“Cineserie”, le meraviglie poetiche del circo-teatro di Arcipelago
Le mirabolanti acrobazie, al limite dell’impossibile, della Troupe Acrobatica di Dallan (Cina) a cui fa da contrappunto una coppia di clown, maschio e femmina, cenciosi, imbranati, incespicanti: è questa la proposta di Marcello Chiarenza e Alessandro Serena (Arcipelago Circo Teatro) per il loro spettacolo “Cineserie” presentato il 23 e il 24 febbraio all’Arsenale di Venezia, nell’ambito del festival del Teatro della Biennale di Venezia, diretto da Maurizio Scaparro. Questa contaminazione tra perfezione tecnica e elementi della commedia dell’arte popolare è una formula ormai collaudata ed è una formula convincente, come dimostra “Cineserie”. Gli esercizi acrobatici stupiscono e strappano meritati applausi: dalla cortigiana che fa ruotare sulle punte dei piedi, contemporaneamente, sei fragilissimi ombrelli di seta ai “contadini” che fanno girare vorticosamente delle funi con alle estremità delle ciotole d’acqua senza versarne una goccia dai saltatori che centrano il cerchio ruotante agli esercizi a corpo libero di due acrobati che creano figure speculari, quasi un riflesso l’una dell’altra. La magia, però, è altra: la fame dei due clown che dà origine a una pesca miracolosa il loro assistere con stupore all’esibizione degli acrobati povera gente che, alla fine, riesce ad elevarsi, fino a diventare, lei, una regina delle nevi.
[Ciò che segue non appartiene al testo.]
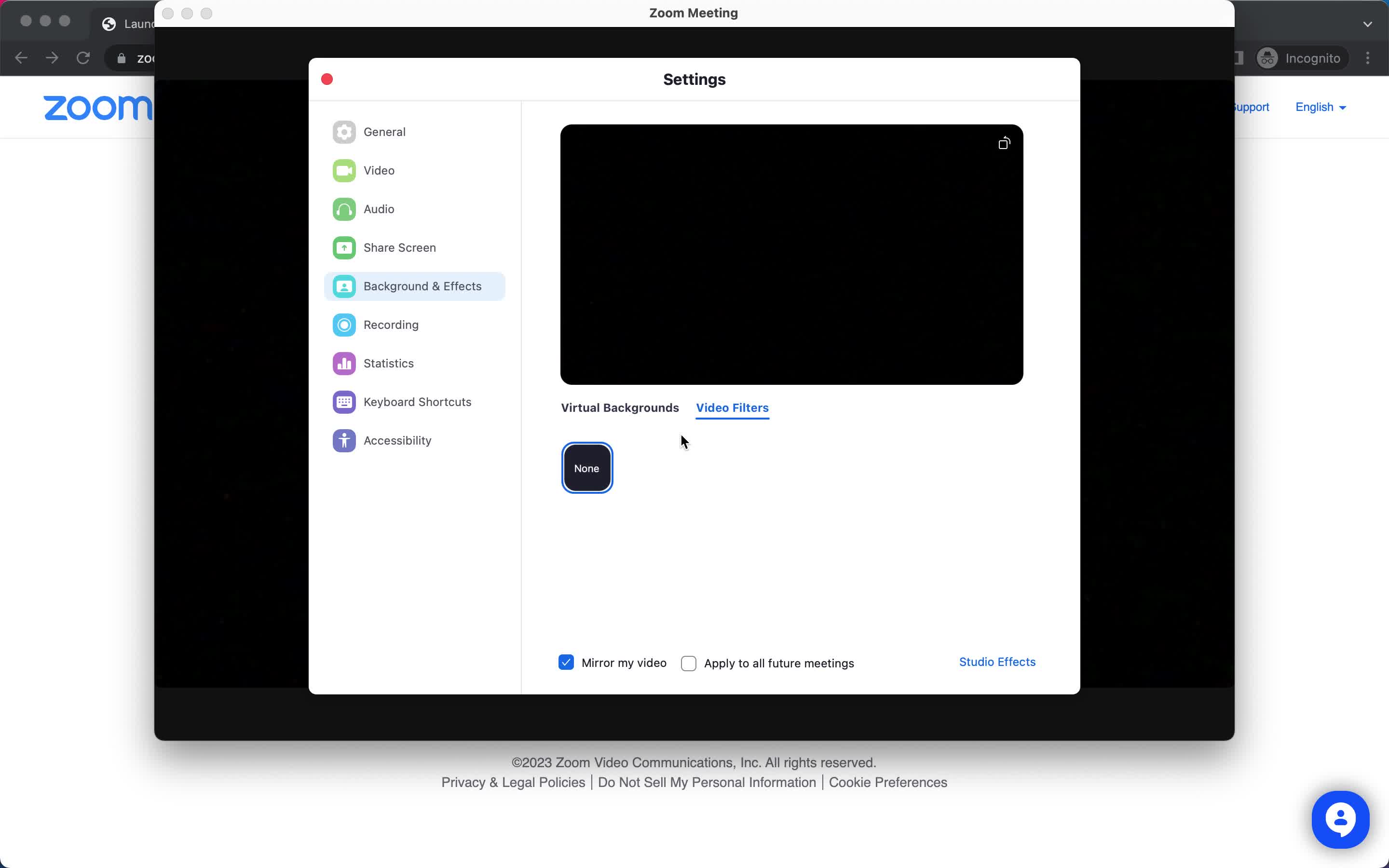Click the General settings icon
1389x868 pixels.
(344, 131)
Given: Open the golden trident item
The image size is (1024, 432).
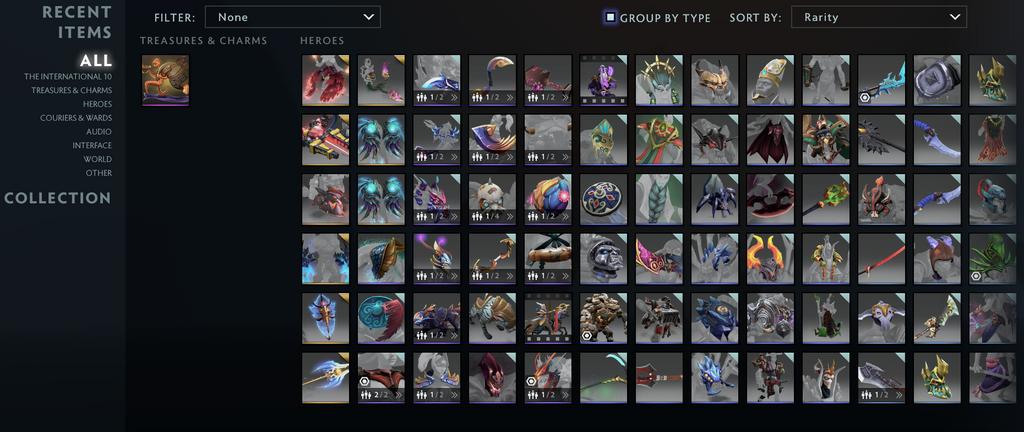Looking at the screenshot, I should tap(325, 378).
Il trasmutare delle stagioni, sullo sfondo di un cielo dove sono appese nuvole e vascelli è l’altro elemento poetico dello spettacolo. Molti bravi i due clown, Emanuele Pasqualini e Giorgia Penzo, calorosamente sostenuti dal pubblico di casa. Peccato che le due sole rappresentazione abbiano impedito di soddisfare le numerose richieste.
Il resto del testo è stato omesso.